Comment les autorités perçoivent-elles la situation ? Pour en savoir davantage, nous avons approché l’Agence nationale de la sécurité routière (Anaser). Son directeur général, Ousmane Maïga reconnaît que de plus en plus dans nos grandes villes, notamment à Bamako, sur l’assistance à l’occupation anarchique ouverte à la circulation routière. «Il y a les constructions qui se font au bord des routes, les gens viennent déverser les agrégats, le sable, gravier et autres sur la route. La première conséquence, c’est que cela rétrécit la capacité d’écoulement de la route. Empêchant ainsi la circulation normale des véhicules et même des piétons», explique Ousmane Maïga. Pour lui, cette pratique mélange tous les trafics et multiplie les accidents de la circulation routière.

Le DG de l’Anaser soutient que l’une des conséquences est aussi la détérioration de la route. « Lorsqu’on inverse le sable ou le gravier sur une chaussée, il y a le frottement qui se fait à chaque passage de véhicules. Cela dégrade rapidement la chaussée et pour la réparer, ce qui engendre des coûts financiers très importants pour la collectivité territoriale, l’État et pour l’ensemble du pays. C’est grâce aux impôts et aux taxes qu’on arrive à construire ces routes», martèle Ousmane Maïga, argumentant que le plus grave est la sécurité des usagers. Il estime que lorsque la route est anarchiquement occupée, il y a une possibilité pour les passagers d’être victime d’un accident grave de la circulation routière.

Pour apporter des solutions à cet incivisme, le chef de l’Anaser préconise qu’il faut d’abord donner des vocations. Il pense que les bureaux et les ingénieurs qui sont chargés de suivi des constructions, doivent veiller à ce que les agrégats et les sables ne puissent pas être déversés sur la route. «L’Anaser a fait des campagnes de sensibilisation. Nous avons également visité des routes à Bamako que dans les régions pour voir le niveau d’occupation anarchique de ce genre. Accompagnés par des collectivités territoriales et la police routière, nous avons parlé aux occupants en leur entraînant les conséquences qui sont liées à cet acte illégal. Nous leurs donnons souvent même des sommations», fait savoir Ousmane Maïga. Il met en garde tout éventuel récalcitrant au nouveau décret du Code de la route. Ce nouveau Code de la route adopté en septembre 2023 par les hautes autorités du pays, annonce la loi qui régit la circulation routière, mais également le décret d’application.
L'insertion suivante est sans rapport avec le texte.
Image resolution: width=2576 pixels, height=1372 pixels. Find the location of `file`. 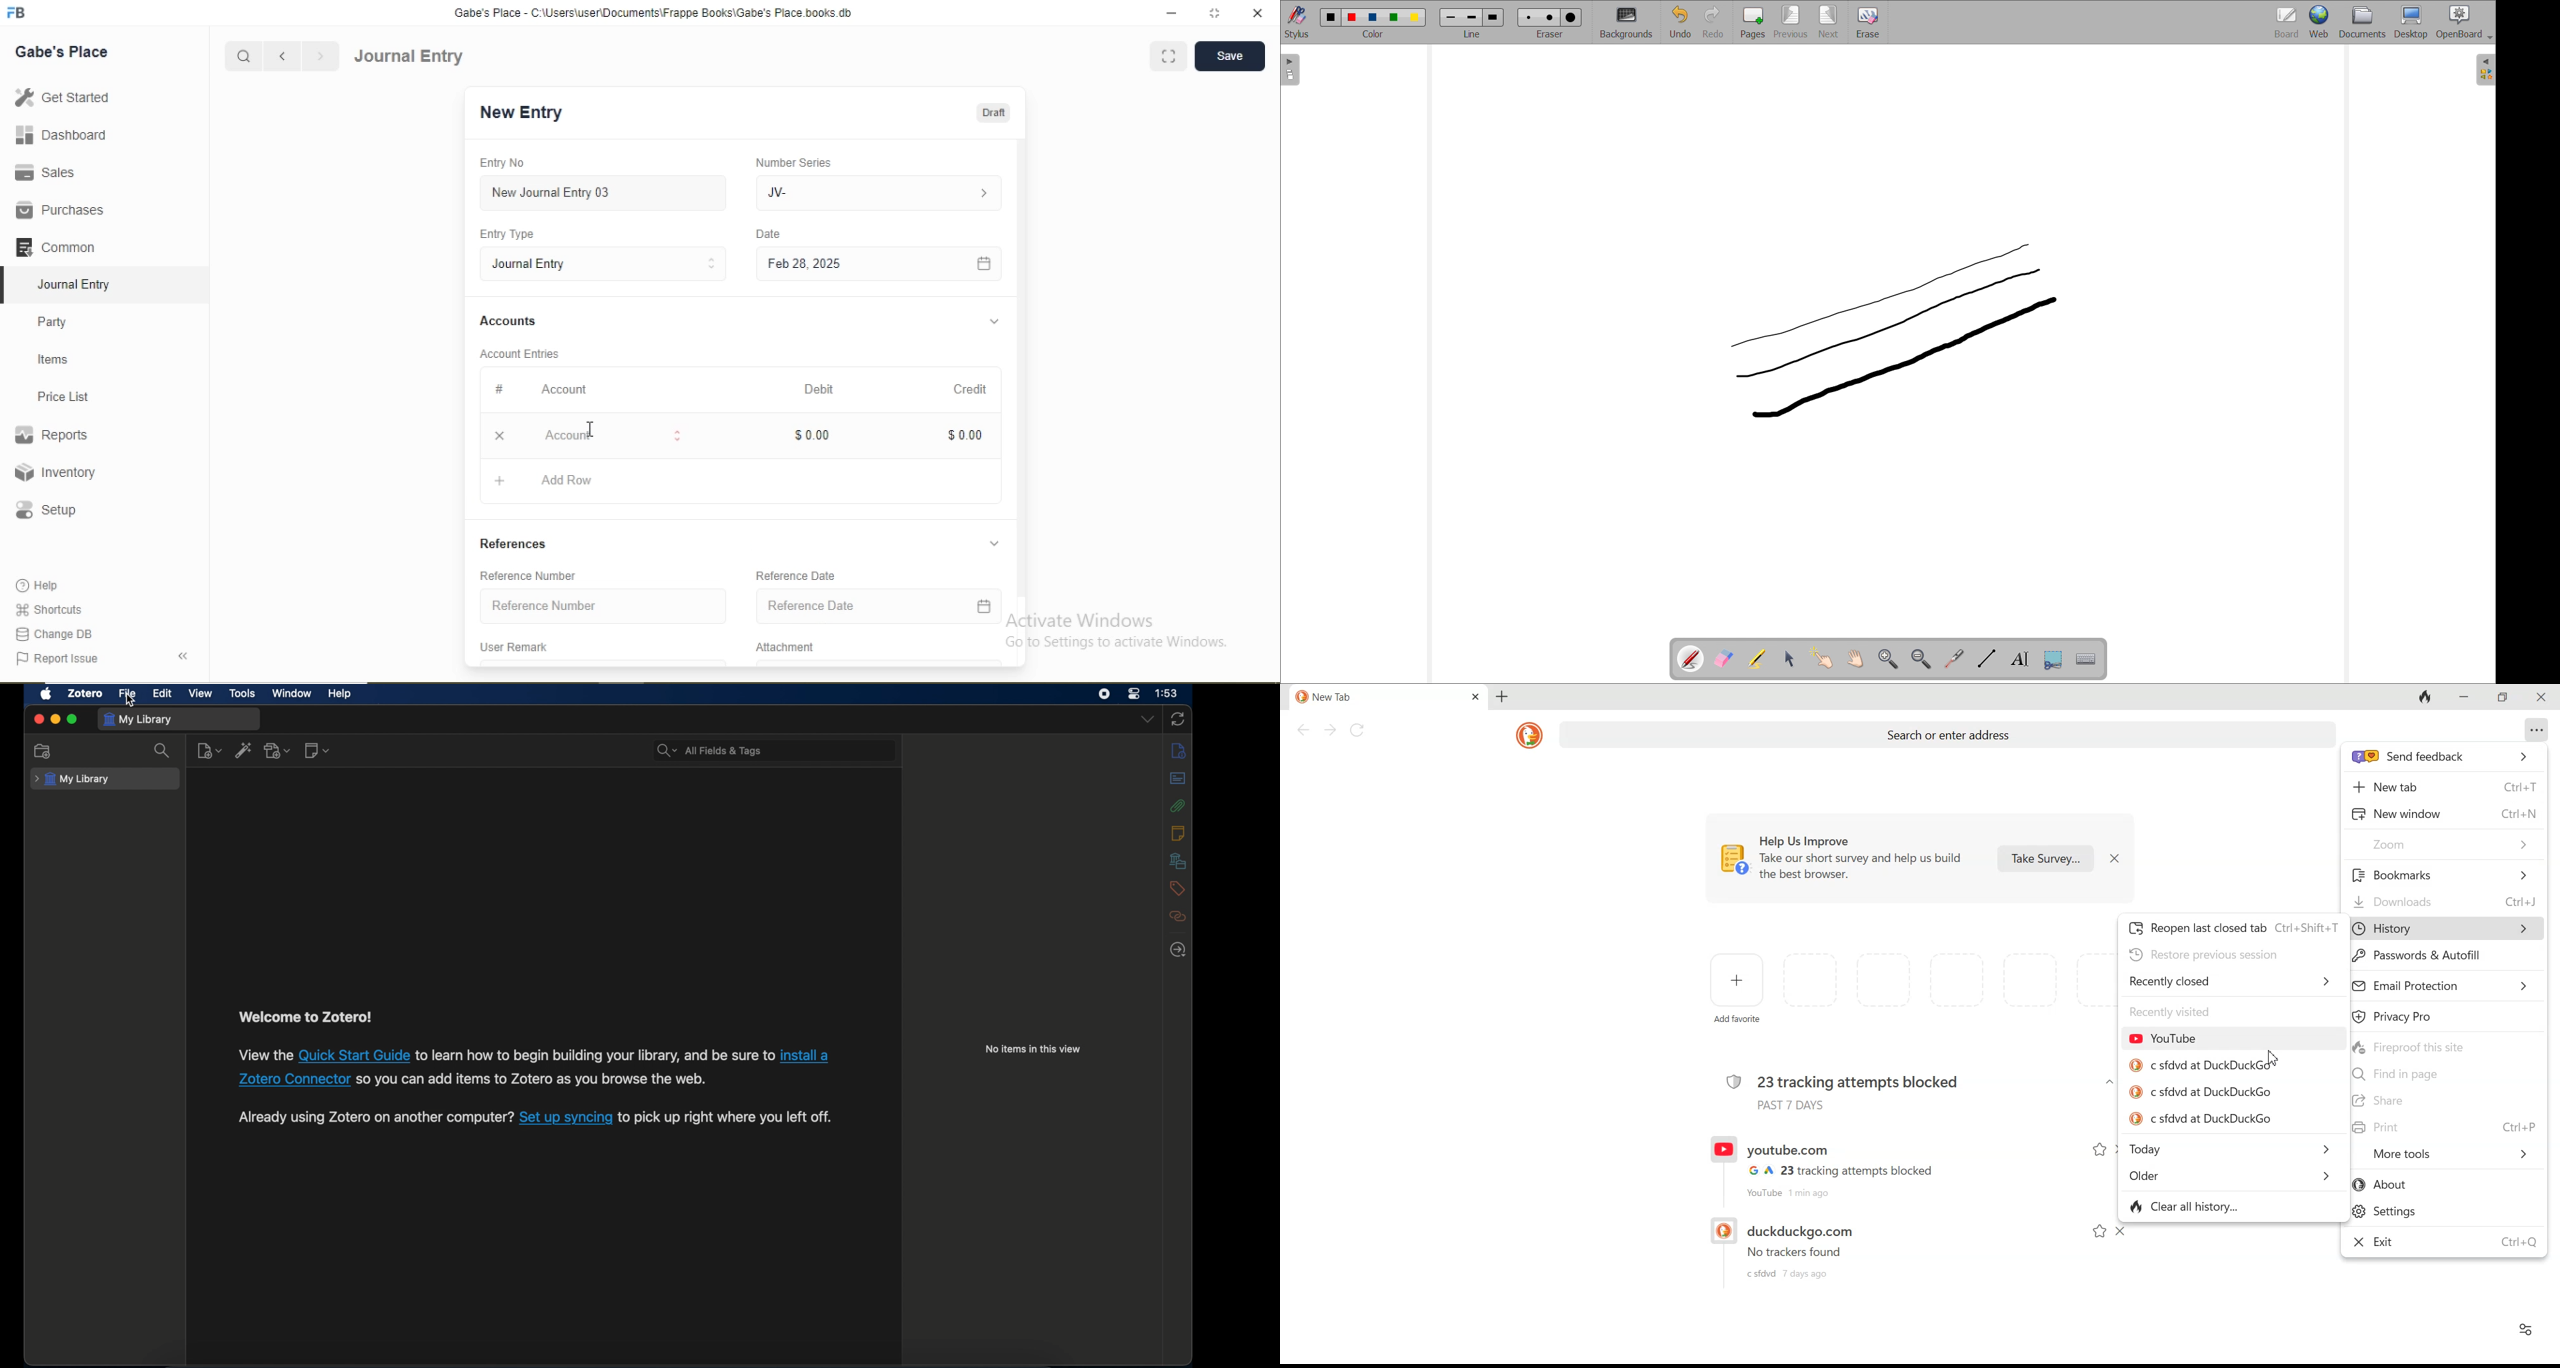

file is located at coordinates (128, 692).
«Le fait de restreindre la circulation, d’empêcher la circulation de se faire normalement, est frappé de peine pouvant aller jusqu’à 6 mois d’emprisonnement et 500.000 Fcfa d’amende à payer. Pour l’instant, il est d’abord méconnu par la population », révèle le directeur général de l’Anaser. Ajoutant que sa structure procédera à la vulgarisation de ce décret du nouveau code de la route. En attendant que ce texte entre dans sa phase d’application directe, Ousmane Maïga lance un appel à tous ce qui déversent les agrégats sur la route en faisant obstacle à la fluidité normale de la circulation, à se retenir pour contribuer à l’amélioration de la sécurité des usagers. Sans oublier l’occupation des marchands, des commerçants qui viennent au bord de la route pour vendre leurs articles sur les trottoirs, sur les pistes cyclables, voire sur la chaussée. Dans les statistiques de l’Anaser, le classement des victimes d’accidents de la circulation a montré que le taux de victime de marchands est le plus élevé, conclut le directeur général de l’Anaser.